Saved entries
=-=-=

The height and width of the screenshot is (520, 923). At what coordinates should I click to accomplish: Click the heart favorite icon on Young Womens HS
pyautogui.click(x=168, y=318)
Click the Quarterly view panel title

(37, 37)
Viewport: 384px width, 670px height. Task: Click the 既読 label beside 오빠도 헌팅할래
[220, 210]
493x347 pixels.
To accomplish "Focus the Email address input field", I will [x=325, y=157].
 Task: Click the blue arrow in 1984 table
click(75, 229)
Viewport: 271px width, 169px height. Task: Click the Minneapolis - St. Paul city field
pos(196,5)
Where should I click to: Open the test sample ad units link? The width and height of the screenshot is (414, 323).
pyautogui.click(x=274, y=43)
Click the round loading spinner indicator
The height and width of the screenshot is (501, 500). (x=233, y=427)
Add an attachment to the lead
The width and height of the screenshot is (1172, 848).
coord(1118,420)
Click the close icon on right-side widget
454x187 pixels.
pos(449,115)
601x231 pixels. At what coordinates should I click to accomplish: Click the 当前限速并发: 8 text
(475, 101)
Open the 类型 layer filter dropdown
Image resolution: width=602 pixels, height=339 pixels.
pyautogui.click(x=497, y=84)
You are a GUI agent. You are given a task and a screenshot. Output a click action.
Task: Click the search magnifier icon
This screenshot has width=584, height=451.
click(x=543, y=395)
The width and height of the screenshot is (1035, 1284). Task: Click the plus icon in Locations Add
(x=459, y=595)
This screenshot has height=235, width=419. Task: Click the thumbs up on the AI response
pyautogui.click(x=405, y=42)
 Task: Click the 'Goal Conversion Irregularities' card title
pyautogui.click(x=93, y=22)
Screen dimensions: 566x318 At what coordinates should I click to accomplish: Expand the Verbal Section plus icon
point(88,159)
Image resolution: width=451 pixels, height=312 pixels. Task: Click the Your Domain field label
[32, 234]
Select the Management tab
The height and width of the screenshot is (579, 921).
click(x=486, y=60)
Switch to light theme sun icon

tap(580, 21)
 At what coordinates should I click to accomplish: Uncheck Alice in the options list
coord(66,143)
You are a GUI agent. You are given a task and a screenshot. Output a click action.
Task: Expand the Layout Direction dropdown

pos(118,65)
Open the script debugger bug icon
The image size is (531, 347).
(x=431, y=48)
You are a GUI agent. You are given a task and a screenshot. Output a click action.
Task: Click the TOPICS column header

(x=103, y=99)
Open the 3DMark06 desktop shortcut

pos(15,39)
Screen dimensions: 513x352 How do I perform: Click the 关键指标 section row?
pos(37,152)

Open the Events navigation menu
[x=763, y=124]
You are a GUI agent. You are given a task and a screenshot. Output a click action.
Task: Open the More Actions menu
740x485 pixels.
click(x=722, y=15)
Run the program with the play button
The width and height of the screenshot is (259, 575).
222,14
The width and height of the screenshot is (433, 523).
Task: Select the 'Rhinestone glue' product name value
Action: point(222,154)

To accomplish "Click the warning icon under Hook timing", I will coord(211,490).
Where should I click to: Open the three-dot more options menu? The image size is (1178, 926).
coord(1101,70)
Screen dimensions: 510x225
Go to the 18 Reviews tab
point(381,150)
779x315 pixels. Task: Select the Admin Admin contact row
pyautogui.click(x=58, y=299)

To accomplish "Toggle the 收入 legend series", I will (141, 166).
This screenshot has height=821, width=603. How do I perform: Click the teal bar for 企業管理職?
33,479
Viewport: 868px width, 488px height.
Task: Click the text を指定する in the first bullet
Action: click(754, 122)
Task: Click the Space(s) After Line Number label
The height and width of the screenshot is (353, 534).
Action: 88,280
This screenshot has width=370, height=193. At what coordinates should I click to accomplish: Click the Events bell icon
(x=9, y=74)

=-=-=

■ Task item: Taking the records as a whole, report how many of their lines include the word "will". Nothing but the number is wanted.

■ Task output: 3